START Data for processing
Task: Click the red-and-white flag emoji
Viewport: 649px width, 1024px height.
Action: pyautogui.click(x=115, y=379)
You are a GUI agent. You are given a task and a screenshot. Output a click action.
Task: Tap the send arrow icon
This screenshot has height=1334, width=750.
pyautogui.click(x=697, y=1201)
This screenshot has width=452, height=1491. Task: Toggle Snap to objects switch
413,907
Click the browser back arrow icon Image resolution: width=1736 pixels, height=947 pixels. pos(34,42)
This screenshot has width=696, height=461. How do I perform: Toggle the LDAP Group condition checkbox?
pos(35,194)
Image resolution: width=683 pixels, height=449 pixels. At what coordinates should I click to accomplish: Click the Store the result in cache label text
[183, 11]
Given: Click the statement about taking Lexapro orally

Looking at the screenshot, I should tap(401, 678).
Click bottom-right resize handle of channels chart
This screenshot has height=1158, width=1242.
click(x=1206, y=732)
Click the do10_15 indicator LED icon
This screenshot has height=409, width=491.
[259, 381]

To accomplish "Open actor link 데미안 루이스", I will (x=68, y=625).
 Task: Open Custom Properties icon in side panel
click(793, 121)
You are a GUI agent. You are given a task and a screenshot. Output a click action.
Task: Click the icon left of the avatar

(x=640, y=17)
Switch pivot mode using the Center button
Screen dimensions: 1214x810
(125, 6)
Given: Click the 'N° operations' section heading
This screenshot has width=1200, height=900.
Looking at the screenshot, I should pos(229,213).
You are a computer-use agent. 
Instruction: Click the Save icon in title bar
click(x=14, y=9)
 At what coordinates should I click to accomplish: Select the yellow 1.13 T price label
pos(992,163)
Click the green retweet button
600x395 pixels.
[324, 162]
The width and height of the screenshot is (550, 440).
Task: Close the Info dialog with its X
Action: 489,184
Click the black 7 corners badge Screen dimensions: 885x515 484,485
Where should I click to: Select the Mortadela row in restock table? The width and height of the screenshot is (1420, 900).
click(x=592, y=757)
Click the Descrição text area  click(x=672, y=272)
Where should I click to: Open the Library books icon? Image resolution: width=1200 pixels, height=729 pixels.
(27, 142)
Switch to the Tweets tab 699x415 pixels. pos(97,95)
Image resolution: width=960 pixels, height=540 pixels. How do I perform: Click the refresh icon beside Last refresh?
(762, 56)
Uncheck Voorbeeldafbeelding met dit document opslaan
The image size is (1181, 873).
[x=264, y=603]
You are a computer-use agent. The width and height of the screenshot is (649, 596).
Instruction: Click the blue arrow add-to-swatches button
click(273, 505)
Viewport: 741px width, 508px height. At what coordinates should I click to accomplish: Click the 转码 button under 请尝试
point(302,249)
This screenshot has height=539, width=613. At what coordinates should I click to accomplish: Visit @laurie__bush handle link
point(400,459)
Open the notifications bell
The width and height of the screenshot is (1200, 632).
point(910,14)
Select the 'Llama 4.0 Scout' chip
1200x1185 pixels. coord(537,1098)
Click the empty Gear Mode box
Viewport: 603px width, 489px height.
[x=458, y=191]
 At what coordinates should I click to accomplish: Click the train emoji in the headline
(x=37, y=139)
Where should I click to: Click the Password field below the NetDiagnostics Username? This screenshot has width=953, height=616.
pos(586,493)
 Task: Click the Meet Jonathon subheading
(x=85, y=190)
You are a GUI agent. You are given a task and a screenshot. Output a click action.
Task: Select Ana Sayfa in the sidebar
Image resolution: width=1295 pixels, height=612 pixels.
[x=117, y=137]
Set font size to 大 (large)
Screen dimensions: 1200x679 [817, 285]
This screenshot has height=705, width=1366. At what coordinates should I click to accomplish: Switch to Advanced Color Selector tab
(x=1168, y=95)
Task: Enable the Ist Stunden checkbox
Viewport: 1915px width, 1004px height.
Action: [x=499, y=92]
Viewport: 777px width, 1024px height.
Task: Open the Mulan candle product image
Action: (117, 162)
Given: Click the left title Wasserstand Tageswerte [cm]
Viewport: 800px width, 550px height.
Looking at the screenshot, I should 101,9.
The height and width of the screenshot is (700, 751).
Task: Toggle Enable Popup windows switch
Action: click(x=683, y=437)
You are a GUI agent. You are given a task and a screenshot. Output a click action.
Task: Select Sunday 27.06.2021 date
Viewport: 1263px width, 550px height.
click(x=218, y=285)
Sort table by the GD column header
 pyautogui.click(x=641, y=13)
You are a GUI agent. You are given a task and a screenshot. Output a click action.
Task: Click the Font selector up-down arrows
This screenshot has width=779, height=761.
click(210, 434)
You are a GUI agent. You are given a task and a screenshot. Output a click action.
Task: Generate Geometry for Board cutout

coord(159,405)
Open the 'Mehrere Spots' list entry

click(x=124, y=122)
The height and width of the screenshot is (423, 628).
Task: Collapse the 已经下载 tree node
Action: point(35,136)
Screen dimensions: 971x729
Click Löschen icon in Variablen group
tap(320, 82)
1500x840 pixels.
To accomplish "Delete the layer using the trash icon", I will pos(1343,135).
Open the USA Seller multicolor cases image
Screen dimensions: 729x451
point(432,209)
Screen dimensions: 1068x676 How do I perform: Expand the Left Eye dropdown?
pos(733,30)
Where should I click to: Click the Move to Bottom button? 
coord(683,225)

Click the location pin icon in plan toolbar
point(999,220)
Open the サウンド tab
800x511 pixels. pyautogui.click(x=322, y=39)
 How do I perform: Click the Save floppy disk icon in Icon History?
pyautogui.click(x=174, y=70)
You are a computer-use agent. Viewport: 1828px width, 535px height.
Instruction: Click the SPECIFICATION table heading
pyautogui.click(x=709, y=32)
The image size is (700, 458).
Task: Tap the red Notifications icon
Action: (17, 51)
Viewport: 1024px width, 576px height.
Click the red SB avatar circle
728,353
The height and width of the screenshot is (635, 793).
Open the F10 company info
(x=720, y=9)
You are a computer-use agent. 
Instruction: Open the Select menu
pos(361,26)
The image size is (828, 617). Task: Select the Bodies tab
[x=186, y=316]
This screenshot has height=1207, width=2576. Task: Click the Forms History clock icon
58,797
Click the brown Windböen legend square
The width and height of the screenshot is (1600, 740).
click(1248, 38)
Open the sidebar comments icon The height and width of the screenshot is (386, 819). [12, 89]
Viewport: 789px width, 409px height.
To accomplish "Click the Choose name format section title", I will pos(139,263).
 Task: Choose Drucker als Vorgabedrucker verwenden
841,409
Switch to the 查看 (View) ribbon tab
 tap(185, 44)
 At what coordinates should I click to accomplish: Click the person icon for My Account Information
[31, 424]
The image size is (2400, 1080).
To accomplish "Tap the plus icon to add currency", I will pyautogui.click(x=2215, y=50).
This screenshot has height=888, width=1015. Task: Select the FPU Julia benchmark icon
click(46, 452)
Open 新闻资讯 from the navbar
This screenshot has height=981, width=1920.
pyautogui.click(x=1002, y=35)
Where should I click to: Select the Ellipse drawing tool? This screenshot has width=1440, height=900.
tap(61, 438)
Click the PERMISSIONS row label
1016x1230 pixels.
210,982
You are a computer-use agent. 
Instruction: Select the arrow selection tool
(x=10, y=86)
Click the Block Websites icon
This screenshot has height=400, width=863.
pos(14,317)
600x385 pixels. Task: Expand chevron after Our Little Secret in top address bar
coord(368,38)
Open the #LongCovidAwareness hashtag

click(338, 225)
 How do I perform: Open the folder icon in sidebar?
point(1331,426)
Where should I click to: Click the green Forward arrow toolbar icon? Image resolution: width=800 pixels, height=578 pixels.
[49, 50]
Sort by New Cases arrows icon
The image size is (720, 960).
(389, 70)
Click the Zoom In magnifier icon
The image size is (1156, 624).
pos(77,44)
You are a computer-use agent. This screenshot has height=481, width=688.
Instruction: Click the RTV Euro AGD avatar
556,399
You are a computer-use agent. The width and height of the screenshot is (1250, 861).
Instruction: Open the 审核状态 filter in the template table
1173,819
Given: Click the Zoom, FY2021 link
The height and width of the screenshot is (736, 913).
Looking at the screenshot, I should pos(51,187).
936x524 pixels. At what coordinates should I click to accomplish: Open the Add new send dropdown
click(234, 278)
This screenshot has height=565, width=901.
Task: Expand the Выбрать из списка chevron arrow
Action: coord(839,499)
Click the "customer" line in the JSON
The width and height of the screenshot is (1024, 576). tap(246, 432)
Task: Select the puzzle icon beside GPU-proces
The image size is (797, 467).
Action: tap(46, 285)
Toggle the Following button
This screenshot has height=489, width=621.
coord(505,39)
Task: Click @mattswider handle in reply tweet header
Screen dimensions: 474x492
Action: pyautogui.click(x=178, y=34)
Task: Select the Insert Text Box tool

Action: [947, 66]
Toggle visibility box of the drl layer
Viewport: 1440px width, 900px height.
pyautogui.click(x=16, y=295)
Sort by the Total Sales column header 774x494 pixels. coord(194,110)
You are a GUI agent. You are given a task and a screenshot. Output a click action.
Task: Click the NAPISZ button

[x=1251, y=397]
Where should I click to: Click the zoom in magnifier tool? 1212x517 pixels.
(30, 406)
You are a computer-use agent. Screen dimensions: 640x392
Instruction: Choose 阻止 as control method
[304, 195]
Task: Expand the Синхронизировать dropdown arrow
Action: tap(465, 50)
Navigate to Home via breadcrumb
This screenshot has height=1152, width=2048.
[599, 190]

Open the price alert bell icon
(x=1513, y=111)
END Data for processing
# Prompt
Set down, from the entries above, exactly the lines from the one with "Instruction: Click the Save icon in title bar" up to and including the one with "Click the green retweet button", and no other lines.

# Solution for this problem
Instruction: Click the Save icon in title bar
click(x=14, y=9)
 At what coordinates should I click to accomplish: Select the yellow 1.13 T price label
pos(992,163)
Click the green retweet button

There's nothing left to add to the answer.